J’ai rencontré une artiste qui sublime la nature à travers des peintures aux couleurs éclatantes. Passionnée d’interculturalité, d’astrophysique et du cosmos, Corinne Weidmann a tracé un parcours singulier, de la Suisse à Londres, en passant par le Costa Rica. Ces séjours aux quatre coins du monde ont profondément nourri sa vision artistique. À travers ses œuvres, elle partage sa propre connexion aux paysages alpins et à la nature qui l’entoure. Aujourd’hui, elle nous ouvre les portes de son univers : un cheminement créatif riche d’influences et d’émotions. Rencontre avec Corinne Weidmann et son monde aux mille couleurs.
Corinne Weidmann : un parcours façonné par la nature et la culture
Bonjour Corinne. Pour commencer, pourriez-vous nous parler de votre parcours ? Comment êtes-vous devenue peintre ?
Mon parcours artistique a commencé très tôt. Je voulais déjà être une artiste à la maternelle, et la créativité a toujours fait partie de qui je suis — dessiner, peindre, faire des collages. C’était toujours ce que j’aimais le plus.

DONNÉES ENREGISTRÉES
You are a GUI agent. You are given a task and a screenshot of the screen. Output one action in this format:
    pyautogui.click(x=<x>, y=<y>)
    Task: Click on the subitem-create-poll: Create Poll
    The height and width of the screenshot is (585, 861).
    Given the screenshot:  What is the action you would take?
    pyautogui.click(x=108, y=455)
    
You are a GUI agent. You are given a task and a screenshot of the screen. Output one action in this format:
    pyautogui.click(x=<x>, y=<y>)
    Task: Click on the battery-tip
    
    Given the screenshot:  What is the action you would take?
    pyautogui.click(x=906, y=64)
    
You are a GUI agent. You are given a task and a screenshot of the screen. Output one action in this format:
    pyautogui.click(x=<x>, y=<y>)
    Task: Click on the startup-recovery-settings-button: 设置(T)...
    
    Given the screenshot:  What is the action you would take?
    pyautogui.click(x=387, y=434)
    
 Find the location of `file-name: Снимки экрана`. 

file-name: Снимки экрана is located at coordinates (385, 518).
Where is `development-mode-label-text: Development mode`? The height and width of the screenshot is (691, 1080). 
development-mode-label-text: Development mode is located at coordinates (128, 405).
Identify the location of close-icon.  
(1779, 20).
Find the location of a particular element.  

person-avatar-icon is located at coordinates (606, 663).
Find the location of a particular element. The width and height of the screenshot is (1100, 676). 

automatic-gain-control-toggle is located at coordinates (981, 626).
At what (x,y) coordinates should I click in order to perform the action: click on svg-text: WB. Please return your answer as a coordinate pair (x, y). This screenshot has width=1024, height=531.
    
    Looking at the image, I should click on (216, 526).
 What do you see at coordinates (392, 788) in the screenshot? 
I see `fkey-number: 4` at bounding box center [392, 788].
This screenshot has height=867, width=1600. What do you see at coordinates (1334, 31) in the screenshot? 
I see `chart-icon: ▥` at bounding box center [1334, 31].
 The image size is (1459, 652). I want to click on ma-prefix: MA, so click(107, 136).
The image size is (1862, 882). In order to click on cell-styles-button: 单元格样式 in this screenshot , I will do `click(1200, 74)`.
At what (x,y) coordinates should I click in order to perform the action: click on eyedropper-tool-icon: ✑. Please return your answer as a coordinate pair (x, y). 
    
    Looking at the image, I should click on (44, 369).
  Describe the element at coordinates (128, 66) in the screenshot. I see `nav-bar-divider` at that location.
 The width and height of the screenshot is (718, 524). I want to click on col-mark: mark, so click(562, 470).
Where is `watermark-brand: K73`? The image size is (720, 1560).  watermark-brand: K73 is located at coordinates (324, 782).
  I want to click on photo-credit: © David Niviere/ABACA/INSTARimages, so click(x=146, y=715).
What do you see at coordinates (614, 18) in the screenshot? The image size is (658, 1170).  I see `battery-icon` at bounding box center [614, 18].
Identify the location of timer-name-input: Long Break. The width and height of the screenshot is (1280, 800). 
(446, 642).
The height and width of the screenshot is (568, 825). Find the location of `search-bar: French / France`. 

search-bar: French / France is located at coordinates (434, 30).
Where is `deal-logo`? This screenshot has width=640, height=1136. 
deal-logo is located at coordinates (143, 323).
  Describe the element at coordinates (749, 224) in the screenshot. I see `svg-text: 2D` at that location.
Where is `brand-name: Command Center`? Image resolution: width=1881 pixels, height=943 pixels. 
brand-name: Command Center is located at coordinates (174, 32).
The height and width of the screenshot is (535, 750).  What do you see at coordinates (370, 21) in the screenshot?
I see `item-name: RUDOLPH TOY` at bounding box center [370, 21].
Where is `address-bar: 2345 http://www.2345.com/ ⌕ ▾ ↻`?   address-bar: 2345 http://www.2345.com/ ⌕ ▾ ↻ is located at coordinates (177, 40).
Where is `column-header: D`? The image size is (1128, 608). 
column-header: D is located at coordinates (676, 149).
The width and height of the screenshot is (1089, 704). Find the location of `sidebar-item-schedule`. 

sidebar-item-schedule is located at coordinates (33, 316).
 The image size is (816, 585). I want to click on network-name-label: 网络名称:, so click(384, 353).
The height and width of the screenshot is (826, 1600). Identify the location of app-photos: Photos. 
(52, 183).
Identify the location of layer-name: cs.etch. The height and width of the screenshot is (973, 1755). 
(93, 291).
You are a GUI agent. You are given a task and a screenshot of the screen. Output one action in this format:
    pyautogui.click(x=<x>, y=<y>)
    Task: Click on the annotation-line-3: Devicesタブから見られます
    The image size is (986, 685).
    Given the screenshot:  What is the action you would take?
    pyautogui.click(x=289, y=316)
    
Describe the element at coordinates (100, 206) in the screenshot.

CONSIGNE ÉCRITE
Selon le texte fourni, de quoi Corinne Weidmann est-elle passionnée ?

RÉPONSE ATTENDUE
D'interculturalité, d'astrophysique et du cosmos.